> Exercise brief: Every line of the records below from the line with "Task: Click the 80.00" up to and including the line with "The width and height of the screenshot is (1002, 751)." must be reproduced exactly, and no line outside that range.

************

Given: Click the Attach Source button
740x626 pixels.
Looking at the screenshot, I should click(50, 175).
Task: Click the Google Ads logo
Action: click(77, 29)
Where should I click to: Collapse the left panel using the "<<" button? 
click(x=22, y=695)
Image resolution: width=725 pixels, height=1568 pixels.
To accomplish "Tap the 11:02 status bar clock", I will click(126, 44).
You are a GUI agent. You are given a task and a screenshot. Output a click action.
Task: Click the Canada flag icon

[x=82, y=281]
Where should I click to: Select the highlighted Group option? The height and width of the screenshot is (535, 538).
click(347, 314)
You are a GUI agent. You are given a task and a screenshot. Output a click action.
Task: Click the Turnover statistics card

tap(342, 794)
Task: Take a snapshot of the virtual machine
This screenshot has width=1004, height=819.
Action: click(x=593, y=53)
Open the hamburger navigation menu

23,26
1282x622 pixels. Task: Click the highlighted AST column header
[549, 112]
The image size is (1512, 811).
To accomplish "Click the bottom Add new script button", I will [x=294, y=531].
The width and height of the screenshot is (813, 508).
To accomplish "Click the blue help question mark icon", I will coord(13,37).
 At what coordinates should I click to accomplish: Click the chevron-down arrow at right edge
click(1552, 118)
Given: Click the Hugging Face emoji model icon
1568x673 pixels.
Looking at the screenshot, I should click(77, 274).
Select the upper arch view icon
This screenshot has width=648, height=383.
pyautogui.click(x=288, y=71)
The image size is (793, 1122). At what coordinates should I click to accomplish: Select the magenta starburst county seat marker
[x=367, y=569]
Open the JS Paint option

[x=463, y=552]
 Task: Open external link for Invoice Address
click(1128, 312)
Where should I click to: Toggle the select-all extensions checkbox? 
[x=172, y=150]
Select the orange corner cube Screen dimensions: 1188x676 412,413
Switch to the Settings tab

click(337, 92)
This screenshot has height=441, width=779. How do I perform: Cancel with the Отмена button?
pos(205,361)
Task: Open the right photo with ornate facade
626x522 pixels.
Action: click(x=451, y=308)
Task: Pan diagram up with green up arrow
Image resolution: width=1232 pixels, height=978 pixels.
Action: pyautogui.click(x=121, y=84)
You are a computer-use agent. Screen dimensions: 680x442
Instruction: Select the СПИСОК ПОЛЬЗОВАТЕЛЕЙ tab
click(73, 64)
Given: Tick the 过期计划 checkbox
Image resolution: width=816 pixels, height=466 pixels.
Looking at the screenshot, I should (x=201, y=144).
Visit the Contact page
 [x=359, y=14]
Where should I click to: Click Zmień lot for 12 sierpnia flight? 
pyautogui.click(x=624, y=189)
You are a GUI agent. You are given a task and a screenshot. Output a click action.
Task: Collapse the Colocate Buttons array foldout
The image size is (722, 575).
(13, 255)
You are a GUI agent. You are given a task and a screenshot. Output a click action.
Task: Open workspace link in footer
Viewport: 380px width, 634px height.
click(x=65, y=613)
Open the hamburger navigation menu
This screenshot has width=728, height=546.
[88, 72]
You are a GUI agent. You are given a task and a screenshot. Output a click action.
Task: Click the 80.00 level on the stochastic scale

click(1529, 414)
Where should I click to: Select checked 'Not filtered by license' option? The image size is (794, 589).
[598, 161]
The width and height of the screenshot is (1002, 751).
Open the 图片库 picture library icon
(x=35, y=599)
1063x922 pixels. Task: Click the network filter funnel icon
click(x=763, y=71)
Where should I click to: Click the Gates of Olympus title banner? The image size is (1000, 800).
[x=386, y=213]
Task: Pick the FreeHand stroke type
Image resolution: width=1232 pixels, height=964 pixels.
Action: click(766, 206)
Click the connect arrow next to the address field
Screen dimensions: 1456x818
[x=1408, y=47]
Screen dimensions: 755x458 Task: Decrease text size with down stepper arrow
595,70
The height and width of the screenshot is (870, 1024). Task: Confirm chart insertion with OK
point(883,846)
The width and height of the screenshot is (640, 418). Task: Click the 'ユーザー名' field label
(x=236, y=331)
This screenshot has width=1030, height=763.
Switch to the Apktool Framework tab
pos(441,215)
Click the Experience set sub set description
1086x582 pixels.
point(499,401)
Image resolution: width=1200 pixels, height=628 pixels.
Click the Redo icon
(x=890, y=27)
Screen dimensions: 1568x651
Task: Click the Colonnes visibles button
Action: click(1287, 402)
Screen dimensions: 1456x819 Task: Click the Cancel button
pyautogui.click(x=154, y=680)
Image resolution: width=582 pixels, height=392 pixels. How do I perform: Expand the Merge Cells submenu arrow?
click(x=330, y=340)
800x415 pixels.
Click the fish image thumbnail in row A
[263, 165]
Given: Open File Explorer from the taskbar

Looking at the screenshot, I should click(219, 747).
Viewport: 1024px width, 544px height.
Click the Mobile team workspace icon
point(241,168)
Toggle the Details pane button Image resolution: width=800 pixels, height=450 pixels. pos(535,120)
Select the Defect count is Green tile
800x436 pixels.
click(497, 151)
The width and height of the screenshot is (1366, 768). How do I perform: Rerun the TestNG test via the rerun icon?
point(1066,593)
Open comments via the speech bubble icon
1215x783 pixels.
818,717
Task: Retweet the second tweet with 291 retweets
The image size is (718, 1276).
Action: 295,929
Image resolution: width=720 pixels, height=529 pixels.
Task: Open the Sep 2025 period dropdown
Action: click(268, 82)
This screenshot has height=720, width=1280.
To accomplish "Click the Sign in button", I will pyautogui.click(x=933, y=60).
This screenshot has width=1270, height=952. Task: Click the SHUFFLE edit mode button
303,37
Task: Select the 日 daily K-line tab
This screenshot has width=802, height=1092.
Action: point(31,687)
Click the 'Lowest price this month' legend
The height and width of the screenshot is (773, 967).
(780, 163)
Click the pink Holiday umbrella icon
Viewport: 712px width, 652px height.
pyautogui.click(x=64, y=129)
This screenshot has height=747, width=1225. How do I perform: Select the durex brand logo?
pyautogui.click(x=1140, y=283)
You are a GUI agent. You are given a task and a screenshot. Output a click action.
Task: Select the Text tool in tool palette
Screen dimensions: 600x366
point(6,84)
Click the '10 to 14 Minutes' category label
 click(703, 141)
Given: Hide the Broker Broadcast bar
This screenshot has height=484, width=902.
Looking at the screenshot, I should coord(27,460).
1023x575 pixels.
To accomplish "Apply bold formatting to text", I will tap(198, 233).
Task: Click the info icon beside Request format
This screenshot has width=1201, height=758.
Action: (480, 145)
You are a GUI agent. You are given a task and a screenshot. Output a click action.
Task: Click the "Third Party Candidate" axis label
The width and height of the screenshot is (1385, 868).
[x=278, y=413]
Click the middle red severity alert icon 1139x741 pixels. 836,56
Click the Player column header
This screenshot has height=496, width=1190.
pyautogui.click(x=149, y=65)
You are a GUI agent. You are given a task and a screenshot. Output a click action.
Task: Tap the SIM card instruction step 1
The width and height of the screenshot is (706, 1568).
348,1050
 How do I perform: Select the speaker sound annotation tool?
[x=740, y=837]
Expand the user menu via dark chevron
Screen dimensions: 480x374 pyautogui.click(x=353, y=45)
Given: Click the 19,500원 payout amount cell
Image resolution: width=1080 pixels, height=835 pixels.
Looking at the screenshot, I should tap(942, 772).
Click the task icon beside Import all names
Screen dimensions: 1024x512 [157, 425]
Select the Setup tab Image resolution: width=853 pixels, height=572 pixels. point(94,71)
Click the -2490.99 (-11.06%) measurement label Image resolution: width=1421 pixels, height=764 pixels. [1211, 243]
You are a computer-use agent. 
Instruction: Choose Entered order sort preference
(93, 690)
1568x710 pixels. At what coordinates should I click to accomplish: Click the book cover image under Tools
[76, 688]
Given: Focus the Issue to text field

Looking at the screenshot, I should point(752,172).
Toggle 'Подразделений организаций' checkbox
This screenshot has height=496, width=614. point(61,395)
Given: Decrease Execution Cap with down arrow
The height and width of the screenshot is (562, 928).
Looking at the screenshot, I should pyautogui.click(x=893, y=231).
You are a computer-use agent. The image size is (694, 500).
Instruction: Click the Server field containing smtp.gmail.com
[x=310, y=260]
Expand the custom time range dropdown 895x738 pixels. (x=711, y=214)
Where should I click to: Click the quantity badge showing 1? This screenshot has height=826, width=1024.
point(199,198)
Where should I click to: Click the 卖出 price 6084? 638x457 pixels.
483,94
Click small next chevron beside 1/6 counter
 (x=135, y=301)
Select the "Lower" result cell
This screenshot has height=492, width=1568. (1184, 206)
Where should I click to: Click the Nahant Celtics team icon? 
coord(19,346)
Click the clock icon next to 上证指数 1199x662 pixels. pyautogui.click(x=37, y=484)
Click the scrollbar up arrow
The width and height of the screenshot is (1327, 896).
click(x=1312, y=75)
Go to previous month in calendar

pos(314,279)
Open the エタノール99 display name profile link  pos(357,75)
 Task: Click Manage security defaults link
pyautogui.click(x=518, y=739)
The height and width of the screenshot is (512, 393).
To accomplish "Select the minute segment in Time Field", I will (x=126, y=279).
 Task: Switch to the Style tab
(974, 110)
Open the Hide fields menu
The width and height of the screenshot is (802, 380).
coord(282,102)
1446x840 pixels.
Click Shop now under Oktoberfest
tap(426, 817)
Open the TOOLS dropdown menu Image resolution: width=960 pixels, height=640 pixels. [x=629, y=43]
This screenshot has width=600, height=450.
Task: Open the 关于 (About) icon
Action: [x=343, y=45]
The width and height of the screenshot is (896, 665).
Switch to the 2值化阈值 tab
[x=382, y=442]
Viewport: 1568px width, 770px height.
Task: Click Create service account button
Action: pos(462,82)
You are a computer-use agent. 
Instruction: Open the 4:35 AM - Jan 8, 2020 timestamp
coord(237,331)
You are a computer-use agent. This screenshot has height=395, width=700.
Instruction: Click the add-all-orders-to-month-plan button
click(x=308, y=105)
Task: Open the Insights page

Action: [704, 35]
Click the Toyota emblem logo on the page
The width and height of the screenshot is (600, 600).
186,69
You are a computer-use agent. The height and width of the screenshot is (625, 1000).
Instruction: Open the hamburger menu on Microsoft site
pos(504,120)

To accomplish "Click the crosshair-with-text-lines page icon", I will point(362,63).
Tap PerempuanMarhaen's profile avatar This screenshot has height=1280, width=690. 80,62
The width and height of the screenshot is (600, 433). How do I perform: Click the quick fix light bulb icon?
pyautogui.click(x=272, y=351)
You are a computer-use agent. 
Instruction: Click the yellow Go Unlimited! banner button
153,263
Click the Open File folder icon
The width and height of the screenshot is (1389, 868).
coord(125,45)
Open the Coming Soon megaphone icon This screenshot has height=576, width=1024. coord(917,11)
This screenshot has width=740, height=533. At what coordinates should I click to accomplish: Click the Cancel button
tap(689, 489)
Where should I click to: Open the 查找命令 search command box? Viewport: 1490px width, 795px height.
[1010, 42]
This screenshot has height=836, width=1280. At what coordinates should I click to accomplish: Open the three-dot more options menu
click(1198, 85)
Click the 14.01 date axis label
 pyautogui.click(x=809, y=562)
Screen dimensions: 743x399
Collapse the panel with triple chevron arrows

************

> Answer to the exercise:
Task: Click the 80.00 level on the stochastic scale

click(1529, 414)
Where should I click to: Select checked 'Not filtered by license' option? The image size is (794, 589).
[598, 161]
The width and height of the screenshot is (1002, 751).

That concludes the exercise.